If all else fails, you may want to stop Dask from using memory metrics from the OS (RSS) in its decision-making:

distributed:
  scheduler:
    active-memory-manager:
      measure: managed

  worker:
    memory:
      rebalance:
        measure: managed
      spill: false
      pause: false
      terminate: false

This of course will be problematic if you have a genuine issue with unmanaged memory, e.g. memory leaks and/or suffer from heavy fragmentation.

User-defined managed memory containers#

Warning

This feature is intended for advanced users only; the built-in container for managed memory should fit the needs of most. If you’re looking to dynamically spill CUDA device memory into host memory, you should use dask-cuda.

The design described in the sections above stores data in the worker’s RAM, with automatic spilling to disk when the target or spill thresholds are passed. If one desires a different behaviour, a data= parameter can be passed when initializing the Worker or Nanny. This optional parameter accepts any of the following values:

an instance of MutableMapping[str, Any]
a callable which returns a MutableMapping[str, Any]
a tuple of
- callable which returns a MutableMapping[str, Any]
- dict of keyword arguments to the callable

Doing so causes the Worker to ignore both the target and the spill thresholds. However, if the object also supports the following duck-type API in addition to the MutableMapping API, the spill threshold will remain active:

class distributed.spill.ManualEvictProto(*args, **kwargs)[source]#

Duck-type API that a third-party alternative to SpillBuffer must respect (in addition to MutableMapping) if it wishes to support spilling when the distributed.worker.memory.spill threshold is surpassed.

This is public API. At the moment of writing, Dask-CUDA implements this protocol in the ProxifyHostFile class.

evict() → int[source]#

Manually evict a key/value pair from fast to slow memory. Return size of the evicted value in fast memory.
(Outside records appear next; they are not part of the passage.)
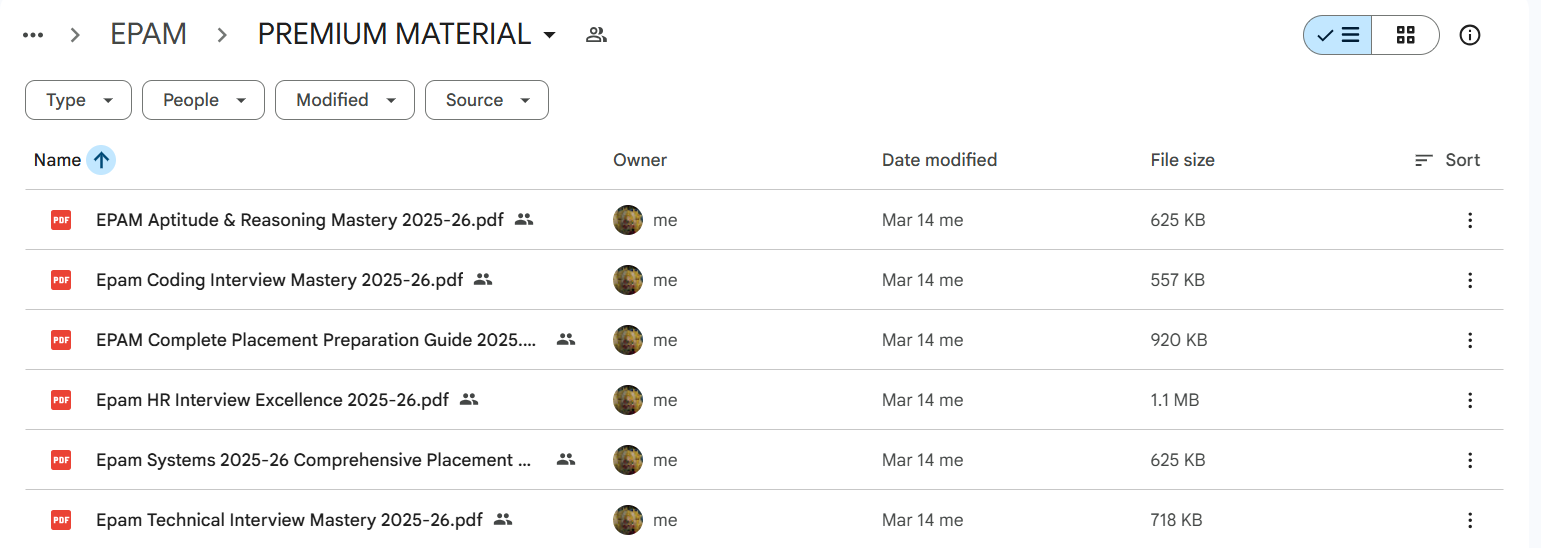
Task: Open Epam Systems 2025-26 Comprehensive Placement file
Action: pos(314,460)
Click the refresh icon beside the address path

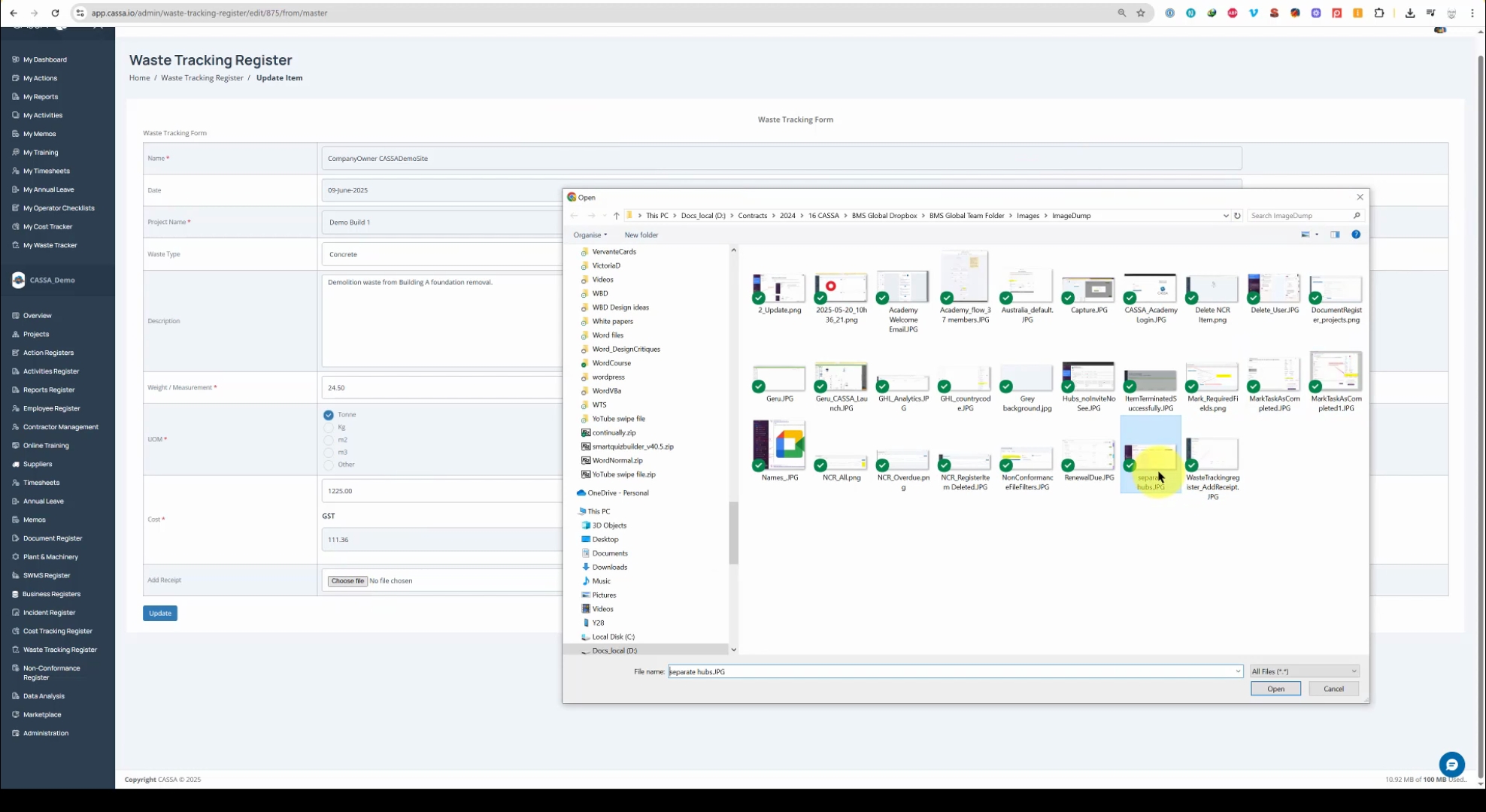click(1237, 216)
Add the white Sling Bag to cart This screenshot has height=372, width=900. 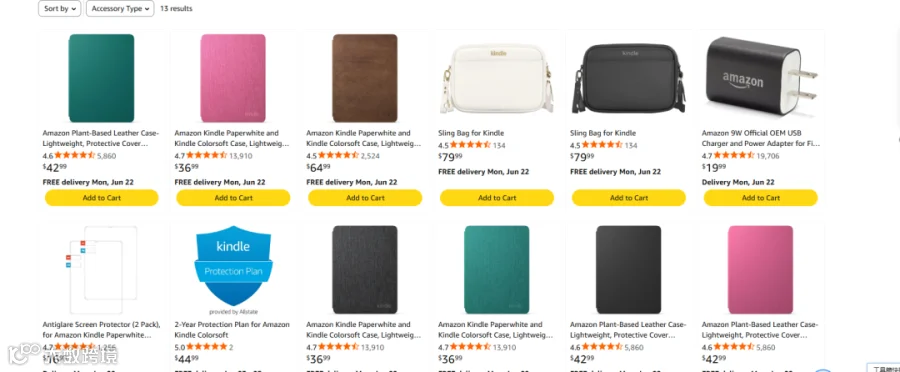[497, 197]
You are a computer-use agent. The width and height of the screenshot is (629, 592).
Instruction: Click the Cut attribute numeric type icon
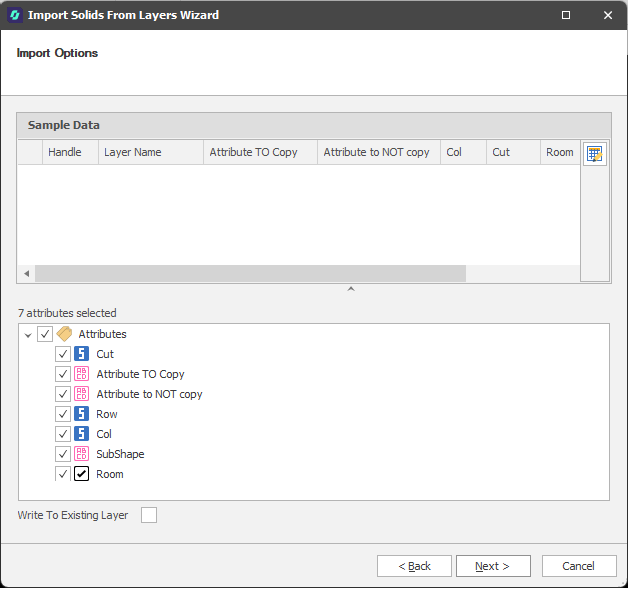coord(82,354)
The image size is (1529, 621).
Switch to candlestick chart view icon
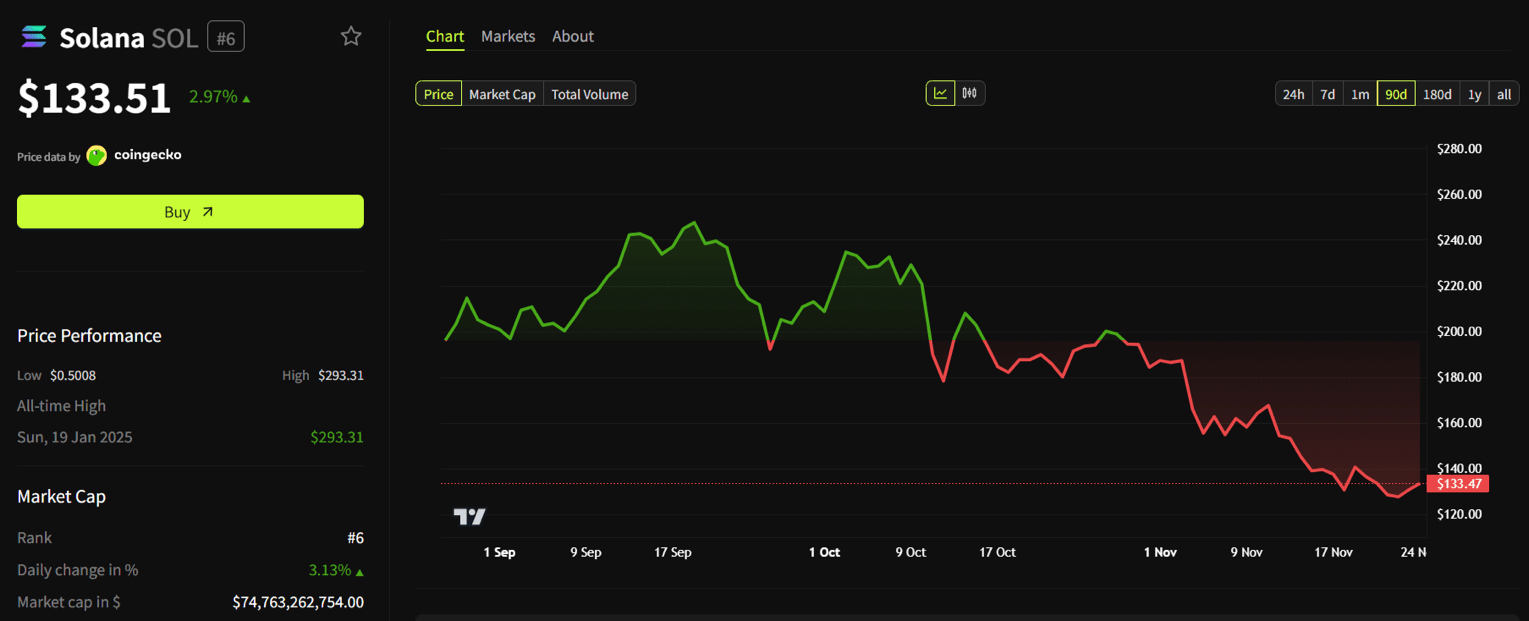click(x=970, y=94)
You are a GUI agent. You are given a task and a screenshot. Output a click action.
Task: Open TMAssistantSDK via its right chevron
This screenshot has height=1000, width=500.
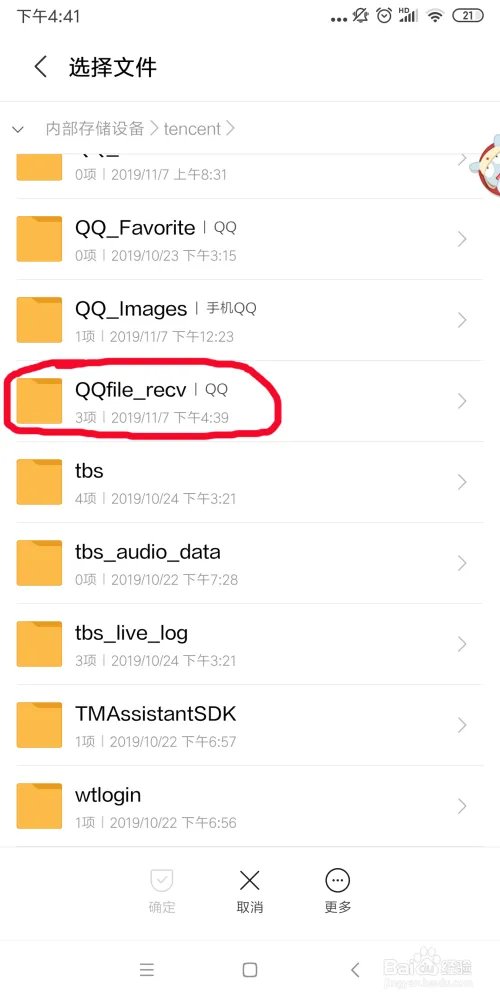[462, 725]
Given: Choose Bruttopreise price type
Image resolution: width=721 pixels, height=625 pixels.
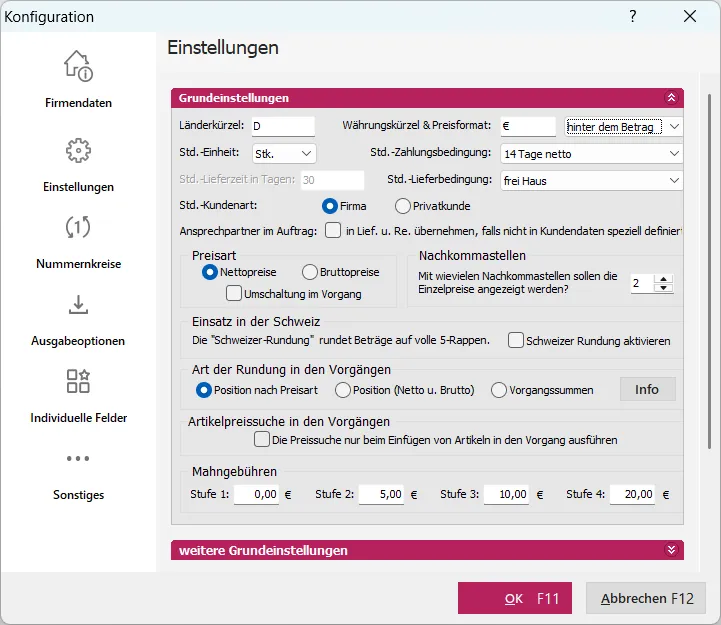Looking at the screenshot, I should [x=310, y=272].
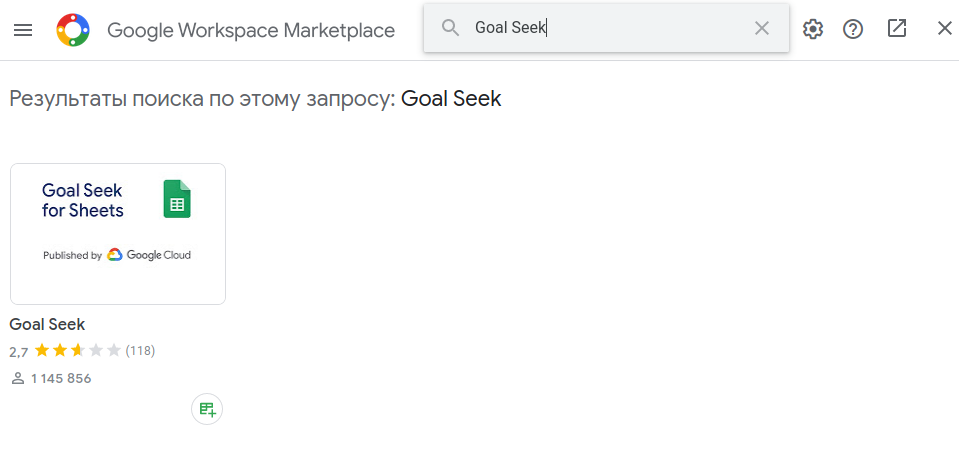Clear the search query with the X

click(x=761, y=28)
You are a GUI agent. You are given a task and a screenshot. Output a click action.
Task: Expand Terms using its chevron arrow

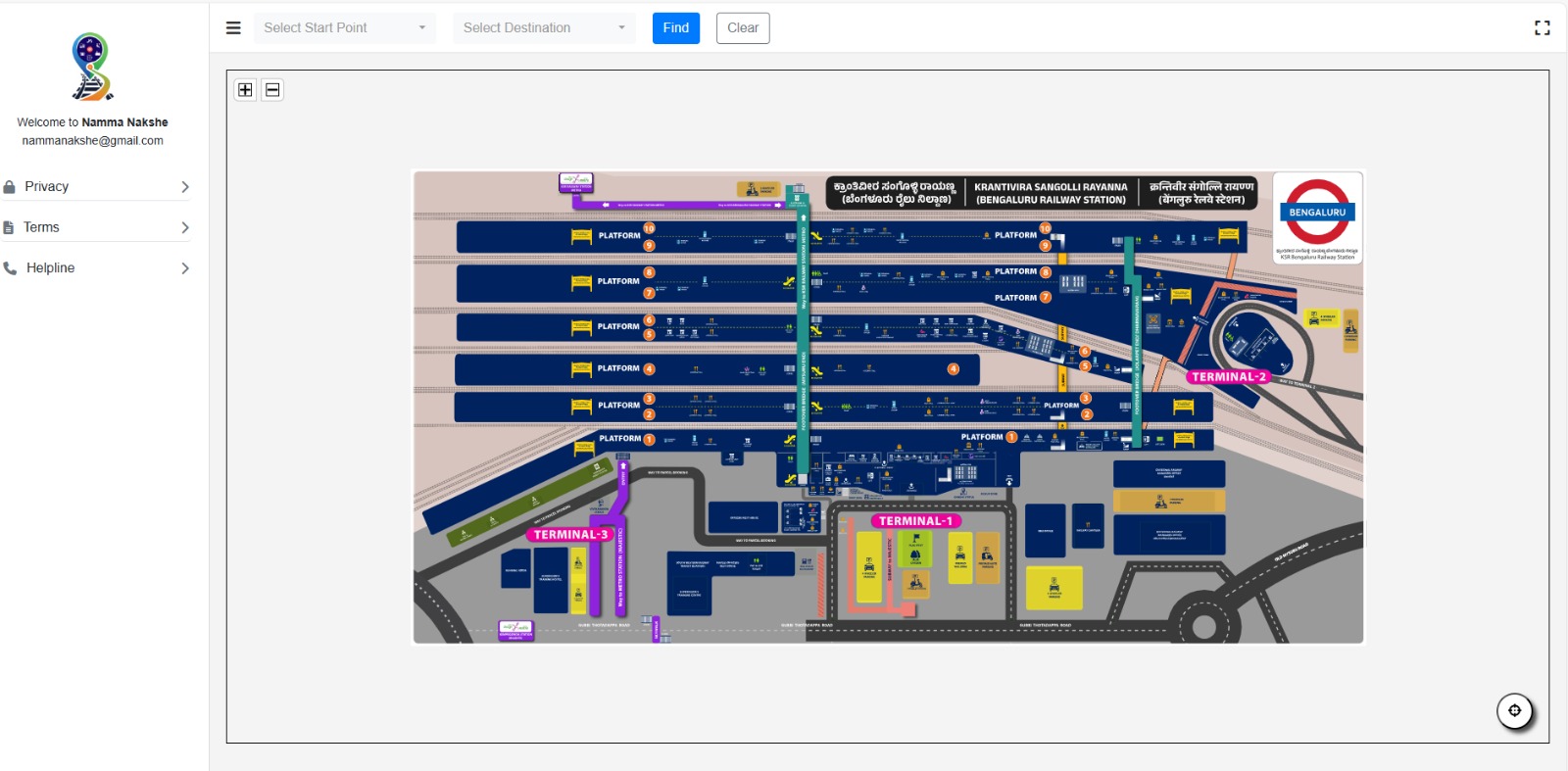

If the eviction failed for whatever reason, return -1. This method must guarantee that the key/value pair that caused the issue has been retained in fast memory and that the problem has been logged internally.

This method never raises.

property fast: Sized | bool#: Access to fast memory. This is normally a MutableMapping, but for the purpose of the manual eviction API it is just tested for emptiness to know if there is anything to evict.